George Washington Papers

To George Washington from Henry Knox, 5 March 1787

From Henry Knox

New York 5 March 1787.

My dear sir

I wrote you on the 22d ultimo, that the affairs of Massachusetts were quietly settling down to peace and good order. But by recent advice from General Lincoln, it appears that the Insurgents who fled from Massachusetts, have received encouragement from the Inhabitants of this State bordering on the Line—and that embracing the time when the greatest part of his force were disbanded on the 23 ultimo, and before his force for four months were enlisted in any considerable numbers, the insurgents to the amount of three hundred headed by one Hamlin, made an irruption to Stockbridge and great Barrington on the 27th ultimo—Genl Lincoln on the 27th sent an express to Govr Clinton on this subject which was laid before the legislature now in session—In consequence of some resolutions he set out from this City on Sunday, in order to expell the Massachusetts Insurgents from this State.

Since his departure, a letter has been received from Kenderhook, dated the 1st instant mentioning that an action had taken place near great Barrington on the 27th between a party of Massachusetts troops & the insurgents, in which four were killed on each side and 40 wounded—The government kept the ground and the insurgents retreated into this State with their wounded and some prisoners—I beleive this account may be true although it is not official General Lincoln in his letter states that he had sent parties in pursuit of the Insurgents, and that they were at great Barrington.1

The legislature have this day made choice of delegates to represent this State who are, Colo.
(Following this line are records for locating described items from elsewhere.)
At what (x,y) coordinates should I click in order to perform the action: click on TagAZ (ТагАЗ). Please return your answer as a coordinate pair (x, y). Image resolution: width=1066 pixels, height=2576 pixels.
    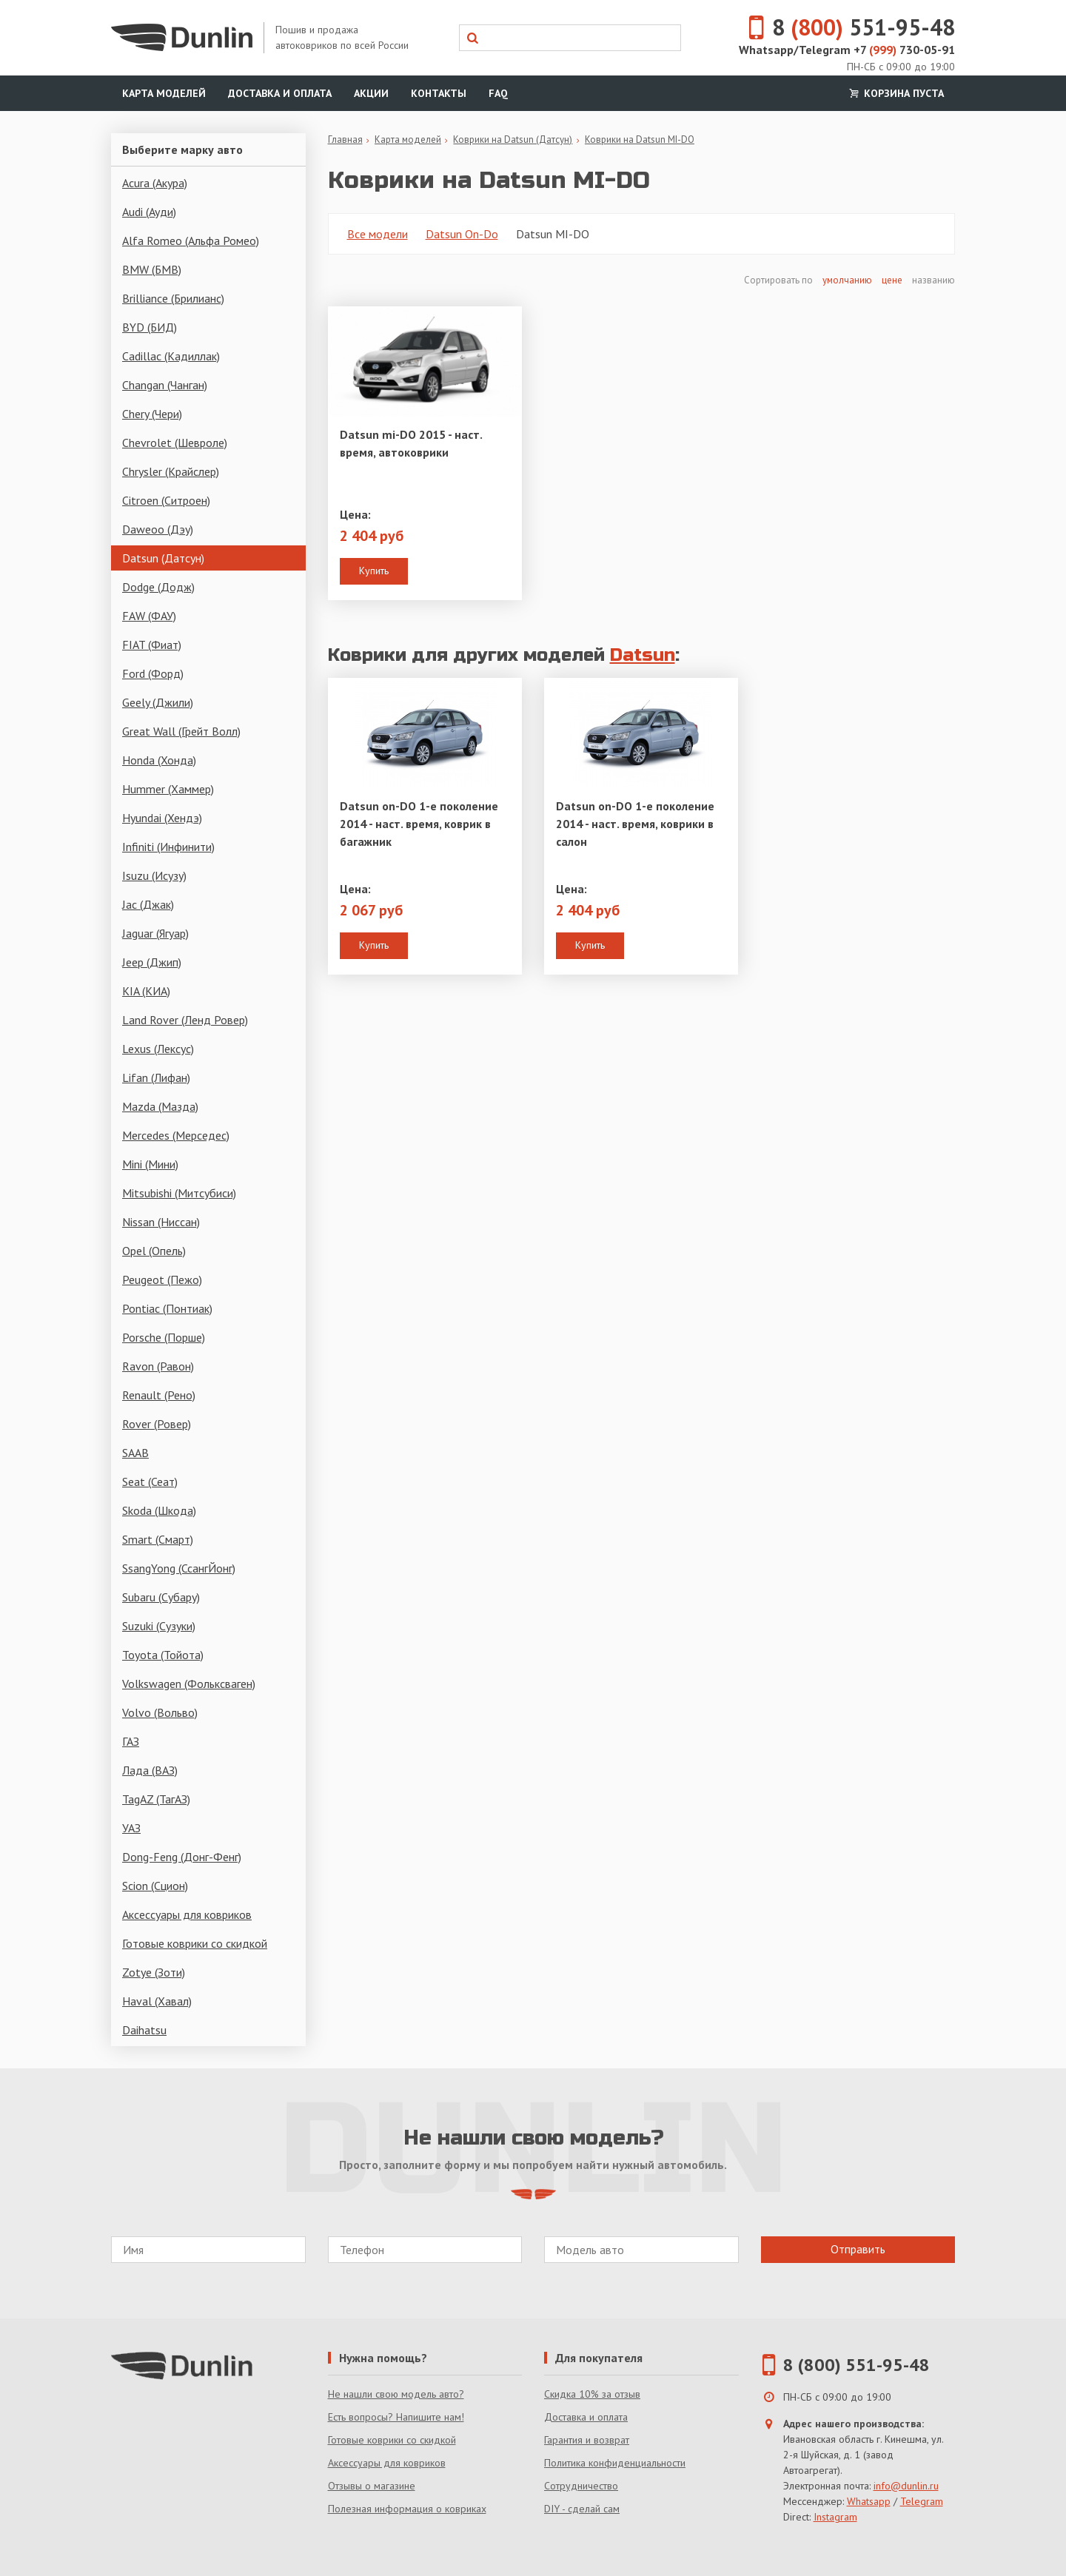
    Looking at the image, I should click on (156, 1799).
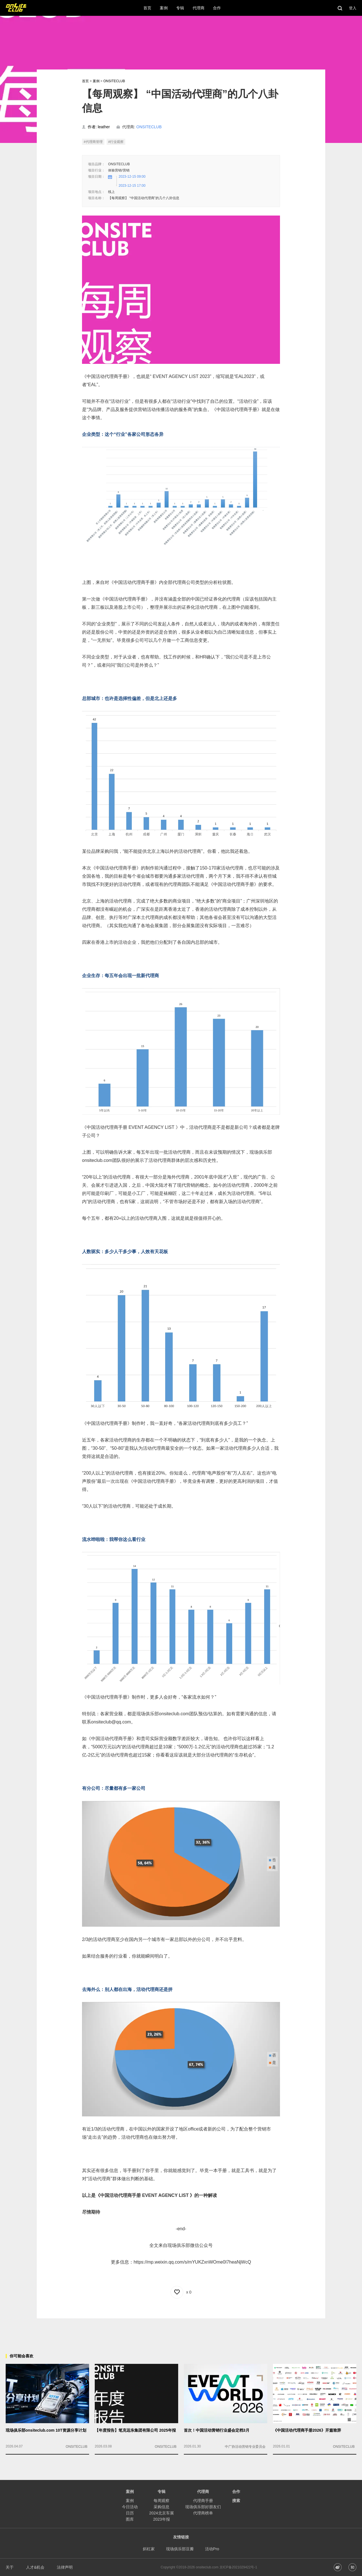 The width and height of the screenshot is (362, 2576). What do you see at coordinates (93, 142) in the screenshot?
I see `#代理商管理` at bounding box center [93, 142].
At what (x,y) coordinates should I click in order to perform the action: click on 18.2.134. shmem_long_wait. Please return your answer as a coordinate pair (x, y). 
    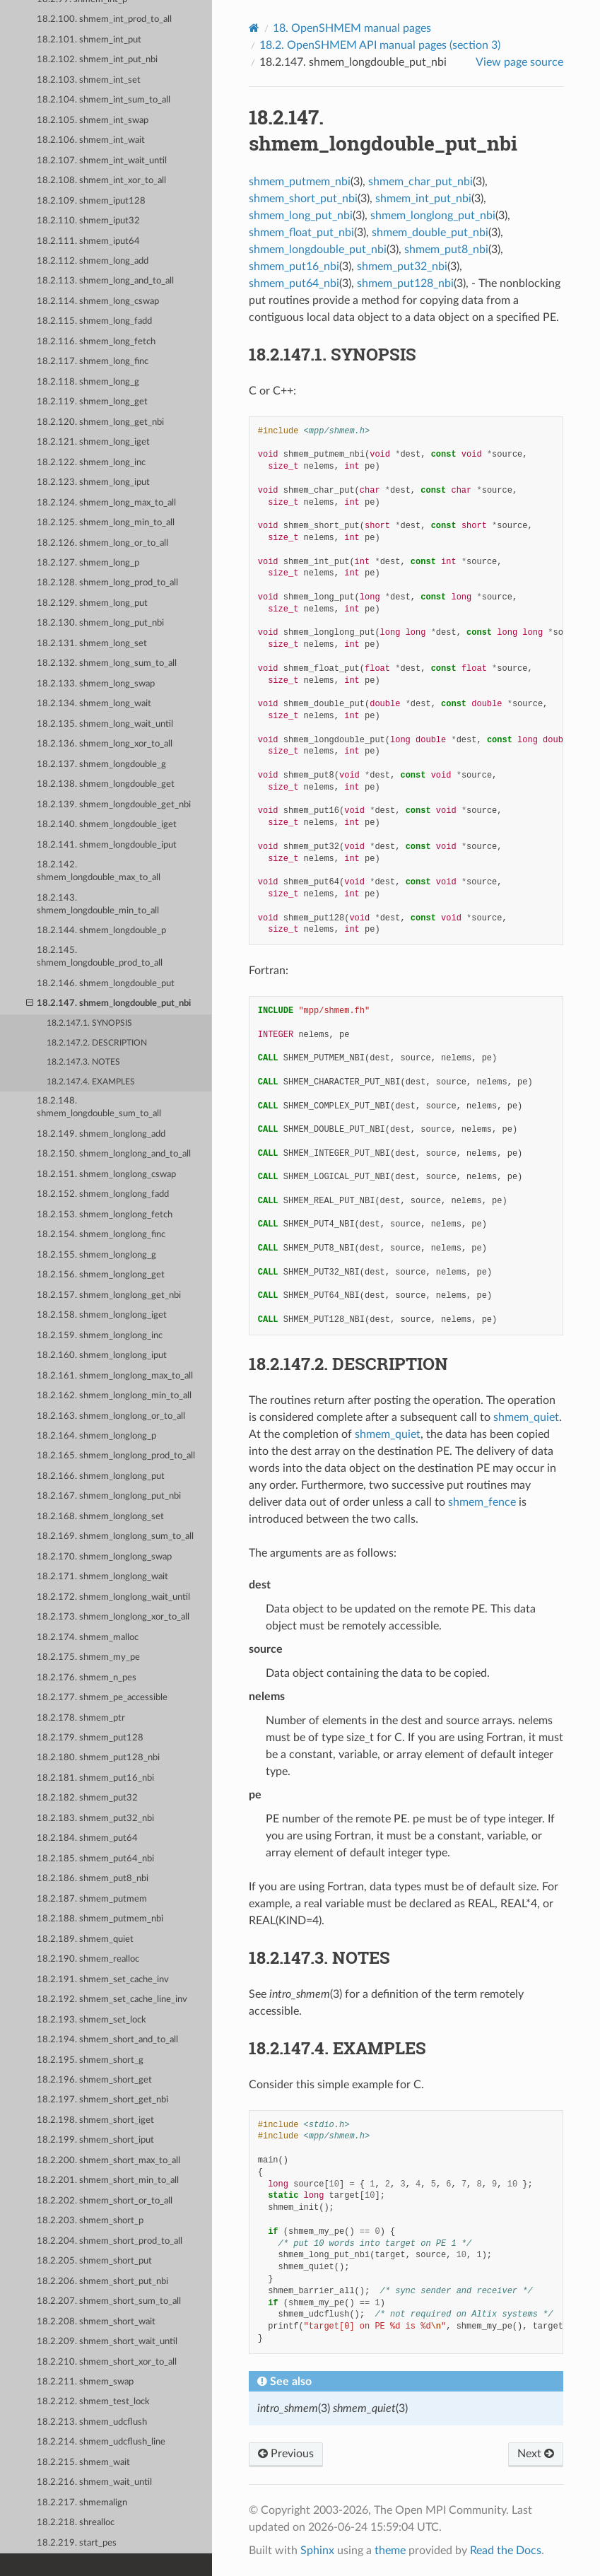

Hamilton, Judge Yates, and a Mr Lansing.2

Colonel Wadsworth arrived here last evening and begs his respects may be presented to you. I am my dear Sir Your affectionate & respectful humble Servt

H. Knox


1For an overview of the sequence of events in Massachusetts during Shays’Rebellion, see Benjamin Lincoln to GW, 4 Dec. 1786–4 Mar. 1787, and notes.

2Robert Yates (1738–1801), a member of the New York Supreme Court, and John Lansing (1754–c.1829), mayor of Albany, were supporters of George Clinton and antinationalists. They attended the convention in Philadelphia but withdrew on 5 July in opposition to the convention’s acceptance of what they conceived to be a plan for a consolidated government.